Odilon Beserra, de 46 anos, foi condenado a 20 anos e três meses de prisão pela morte e ocultação do cadáver de Adriana Sousa Bequimãn, de 39 anos. O crime aconteceu em agosto de 2024, após a vítima e o condenado se conhecerem em uma festa em Dueré, região sul do estado.
A decisão saiu na sessão do Tribunal do Júri realizada nesta segunda-feira (4), em Gurupi. Segundo a sentença do juiz Jossaner Nery Nogueira Luna, Odilon cumprirá a pena em regime fechado. O magistrado também fixou indenização de R$ 100 mil aos herdeiros da vítima e negou ao réu o direito de recorrer em liberdade, mantendo a prisão preventiva. O réu pode recorrer da decisão.
A Defensoria Pública do Estado do Tocantins (DPE-TO), que faz a defesa do condenado, informou que não comenta decisões da Justiça envolvendo o julgamento de assistidos.
Segundo a Polícia Militar, Adriana Sousa Bequimãn desapareceu na madrugada de 10 de agosto de 2024, após ser vista conversando com Odilon em uma seresta em Dueré. Na época, testemunhas relataram que os dois saíram juntos do local no carro do suspeito.
Horas após o desaparecimento, a Polícia Militar e a Polícia Civil foram acionadas para realizar buscas. O corpo de Adriana foi encontrado dias depois por populares, sem documentos de identificação.
Durante a sessão, nesta segunda-feira, o Conselho de Sentença reconheceu que o homicídio foi qualificado como feminicídio, pois ocorreu com menosprezo à condição de mulher de Adriana. Os jurados também consideraram que o assassinato teve como motivação um desentendimento relacionado à recusa sexual por parte da vítima.
O laudo pericial detalhou a brutalidade da ação. Segundo o documento, foram encontrados sinais de arrastamento e vegetação amassada desde um barranco até a árvore onde Adriana foi localizada.

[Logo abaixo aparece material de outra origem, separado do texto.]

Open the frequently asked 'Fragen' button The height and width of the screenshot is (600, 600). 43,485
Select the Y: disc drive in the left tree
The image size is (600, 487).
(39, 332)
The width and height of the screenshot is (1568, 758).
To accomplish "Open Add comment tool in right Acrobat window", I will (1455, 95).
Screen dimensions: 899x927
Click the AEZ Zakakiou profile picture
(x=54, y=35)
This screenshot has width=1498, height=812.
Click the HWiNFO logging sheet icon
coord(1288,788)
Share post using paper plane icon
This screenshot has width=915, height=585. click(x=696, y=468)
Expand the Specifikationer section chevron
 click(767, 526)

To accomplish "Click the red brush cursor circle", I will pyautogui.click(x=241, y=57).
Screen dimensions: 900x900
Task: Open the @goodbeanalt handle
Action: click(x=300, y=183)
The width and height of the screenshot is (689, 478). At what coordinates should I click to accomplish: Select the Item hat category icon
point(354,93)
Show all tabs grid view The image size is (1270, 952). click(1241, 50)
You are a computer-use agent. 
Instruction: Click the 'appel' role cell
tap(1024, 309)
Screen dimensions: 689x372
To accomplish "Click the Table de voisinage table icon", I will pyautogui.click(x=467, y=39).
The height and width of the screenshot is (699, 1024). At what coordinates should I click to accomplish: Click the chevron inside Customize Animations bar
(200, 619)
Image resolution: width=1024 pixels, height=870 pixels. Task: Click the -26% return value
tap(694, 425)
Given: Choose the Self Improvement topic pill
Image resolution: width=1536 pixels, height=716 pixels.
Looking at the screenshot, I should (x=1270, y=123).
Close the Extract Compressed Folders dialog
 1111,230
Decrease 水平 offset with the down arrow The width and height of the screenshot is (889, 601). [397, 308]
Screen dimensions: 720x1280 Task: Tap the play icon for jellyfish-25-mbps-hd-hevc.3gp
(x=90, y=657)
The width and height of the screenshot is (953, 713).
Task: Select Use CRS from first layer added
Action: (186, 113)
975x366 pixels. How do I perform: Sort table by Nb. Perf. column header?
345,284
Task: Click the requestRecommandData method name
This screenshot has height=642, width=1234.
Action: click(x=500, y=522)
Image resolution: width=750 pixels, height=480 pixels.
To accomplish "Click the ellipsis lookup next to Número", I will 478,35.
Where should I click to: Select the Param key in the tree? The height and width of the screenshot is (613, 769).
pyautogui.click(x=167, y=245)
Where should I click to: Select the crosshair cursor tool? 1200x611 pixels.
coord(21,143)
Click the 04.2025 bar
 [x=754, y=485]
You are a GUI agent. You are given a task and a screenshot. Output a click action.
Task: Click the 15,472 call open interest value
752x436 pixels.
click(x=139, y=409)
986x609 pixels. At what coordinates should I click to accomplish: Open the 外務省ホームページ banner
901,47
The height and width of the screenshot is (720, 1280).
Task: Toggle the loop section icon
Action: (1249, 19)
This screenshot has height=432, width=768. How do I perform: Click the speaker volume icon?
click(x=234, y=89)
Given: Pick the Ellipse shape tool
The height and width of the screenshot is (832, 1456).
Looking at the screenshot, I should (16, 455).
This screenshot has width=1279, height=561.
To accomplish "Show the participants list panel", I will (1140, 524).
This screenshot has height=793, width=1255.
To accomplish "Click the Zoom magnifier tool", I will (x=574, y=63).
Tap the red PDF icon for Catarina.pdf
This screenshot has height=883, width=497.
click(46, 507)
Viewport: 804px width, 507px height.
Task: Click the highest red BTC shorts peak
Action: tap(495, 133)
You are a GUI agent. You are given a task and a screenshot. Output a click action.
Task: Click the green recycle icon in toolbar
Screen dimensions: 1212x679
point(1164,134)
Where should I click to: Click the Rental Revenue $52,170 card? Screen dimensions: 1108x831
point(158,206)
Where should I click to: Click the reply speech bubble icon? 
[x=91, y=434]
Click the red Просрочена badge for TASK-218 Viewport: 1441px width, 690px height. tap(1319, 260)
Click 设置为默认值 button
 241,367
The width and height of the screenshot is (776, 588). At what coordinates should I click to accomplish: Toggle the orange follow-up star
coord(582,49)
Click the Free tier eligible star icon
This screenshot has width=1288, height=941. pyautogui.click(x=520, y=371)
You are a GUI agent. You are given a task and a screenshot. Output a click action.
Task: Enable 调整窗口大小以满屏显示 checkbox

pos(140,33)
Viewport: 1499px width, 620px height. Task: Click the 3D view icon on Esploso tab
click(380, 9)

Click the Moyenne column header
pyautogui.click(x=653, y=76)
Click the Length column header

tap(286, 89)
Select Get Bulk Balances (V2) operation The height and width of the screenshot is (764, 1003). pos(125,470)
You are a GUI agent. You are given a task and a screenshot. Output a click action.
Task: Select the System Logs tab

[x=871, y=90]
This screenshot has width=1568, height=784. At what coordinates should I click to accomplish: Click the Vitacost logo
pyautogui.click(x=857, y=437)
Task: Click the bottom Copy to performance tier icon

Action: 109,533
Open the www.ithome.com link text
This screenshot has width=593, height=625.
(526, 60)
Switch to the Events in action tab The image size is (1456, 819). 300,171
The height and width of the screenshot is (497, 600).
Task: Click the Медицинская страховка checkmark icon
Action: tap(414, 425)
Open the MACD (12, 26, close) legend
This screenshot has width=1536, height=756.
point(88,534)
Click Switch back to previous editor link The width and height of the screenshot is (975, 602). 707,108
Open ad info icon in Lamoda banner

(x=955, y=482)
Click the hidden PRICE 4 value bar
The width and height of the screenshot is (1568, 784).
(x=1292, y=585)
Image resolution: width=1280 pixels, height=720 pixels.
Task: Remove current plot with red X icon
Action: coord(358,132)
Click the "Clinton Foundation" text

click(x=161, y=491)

O réu teria utilizado uma corda para arrastar a vítima e, em seguida, a amarrou pelo pescoço a um galho.
No momento em que foi encontrada, a mulher estava parcialmente nua e com a blusa rasgada. Além disso, os jurados entenderam que a vítima não teve chance de defesa, devido à diferença de porte físico entre ela e o réu.
O juiz destacou a “extrema brutalidade” da conduta e as consequências trágicas para a família. Adriana deixou uma filha com Transtorno do Espectro Autista (TEA), que dependia dos cuidados constantes da mãe e apresentou piora no quadro clínico após o crime.
O depoimento da filha mais velha confirmou que, após o crime, a irmã teve uma piora significativa em seu quadro clínico, o que foi considerado pelo magistrado como uma consequência negativa relevante na dosimetria da pena.
O corpo da mulher foi encontrado quatro dias depois, em um matagal às margens da rodovia TO-070. De acordo com a Polícia Civil, a vítima estava amarrada a uma árvore, sem roupas na parte inferior e com marcas de asfixia.
Odilon foi preso em Formoso do Araguaia no mesmo dia em que o corpo foi localizado. Na ocasião, a identificação de Adriana só foi possível por meio de exame de impressões digitais.